QUOTED PASSAGE:
------------------------------------------------------------
Heatherdell Farm: Home to philanthropist Lewisohn, lover of music, art, literature


Adolph Lewisohn's Heatherdell Farm manor house in Ardsley is shown in a ca. 1900 photo. The text superimposed on the photo reads: "Country Seat Adolph Lewishon (sic)." (Ardsley Historical Society)


German immigrant Adolph Lewisohn won hearts and minds throughout early 20th century America with his philanthropy, but operating from the base of his 356-acre Ardsley estate Heatherdell he established a web of relationships through the nearby Hudson Valley villages of Irvington and Tarrytown and into the Town of Mount Pleasant.

Lewisohn saw his son Sam marry Margaret V. Seligmann, daughter of financier Isaac Newton Seligman whose Hudson Valley estates, the former Willowbrook (once part of today's Shadowbrook) and one-third of the former Lindenholm, spanned northernmost Irvington and southernmost Tarrytown on either side of West Sunnyside Lane. Seligman's Willowbrook abutted the east side of author Washington Irving's acclaimed Sunnyside.

Lewisohn's daughter, Adele, likewise married into the Lehman family of financial services -- Lehman Brothers -- fame. Her brother-in-law, Sigmund Lehman, and his sons, Allan and Harold, owned three adjoining estates immediately north of Lyndhurst: Willow Pond, Millbrook and Elmbrook.

Adolph Lewisohn is shown in a photo
ca. 1930. (Museum of the City of New York)

Lewisohn was also involved, financially and personally, in a renowned orphanage for Jewish children 14 and younger in the nearby Town of Mount Pleasant, the landmark Hebrew Sheltering Guardian Society's Pleasantville Cottage School.

A German-Jewish immigrant, Lewisohn emigrated from Hamburg at age 18 in August 1867, having already established himself in his father Samuel's mercantile business in Hamburg in 1864. In New York, he and his older brothers Julius and Leonard, sent by their father three years earlier, formed Lewisohn Brothers, an import-export company specializing in ostrich feathers, which were in much demand to fill women's fashion demands of the era.

After meeting a young Thomas Edison likely in 1878 or 1879 when Edison formed his Edison Electric Light Co. and when Edison filed for the patent on the electric lamp, respectively, Lewisohn's fortunes took flight. Lewisohn saw the investment potential of copper, an undervalued and underutilized metal at the time that would become key to the fledgling electric industry because of its conductivity properties.

A look at the formal gardens at Heatherdell Farm, ca. 1920. (Ardsley Historical Society)

Lewisohn Brothers, and later Adolph Lewisohn & Son under Adolph's presidency, promptly invested in fabulously successful copper mines in Butte, Montana. The company would go on to develop Tennessee Copper and Chemical Corporation, General Development Co., Miami Copper Company of Arizona and the South American Gold and Platinum Company of Colombia. Adolph also founded United Metals Selling Co. with, among others, William Rockefeller Jr. of Rockwood Hall in Mount Pleasant.
------------------------------------------------------------
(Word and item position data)
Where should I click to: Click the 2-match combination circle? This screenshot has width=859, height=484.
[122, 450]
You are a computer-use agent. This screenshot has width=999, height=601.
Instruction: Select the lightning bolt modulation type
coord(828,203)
------------------------------------------------------------
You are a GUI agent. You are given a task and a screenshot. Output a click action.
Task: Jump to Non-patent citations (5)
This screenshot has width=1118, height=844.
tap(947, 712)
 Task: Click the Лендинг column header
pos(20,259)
------------------------------------------------------------
TASKS AND EXERCISES:
a) According to the Heatherdell Farm article, at what age did Lewisohn emigrate from Hamburg?
b) Reproduce the stretch of the Heatherdell Farm article from "A look at the" through "in Mount Pleasant.", switching "fabulously" to "remarkably".
The entries aren't needed for this work.

SOLUTIONS PER TASK:
a) At age 18.

b)
A look at the formal gardens at Heatherdell Farm, ca. 1920. (Ardsley Historical Society)

Lewisohn Brothers, and later Adolph Lewisohn & Son under Adolph's presidency, promptly invested in remarkably successful copper mines in Butte, Montana. The company would go on to develop Tennessee Copper and Chemical Corporation, General Development Co., Miami Copper Company of Arizona and the South American Gold and Platinum Company of Colombia. Adolph also founded United Metals Selling Co. with, among others, William Rockefeller Jr. of Rockwood Hall in Mount Pleasant.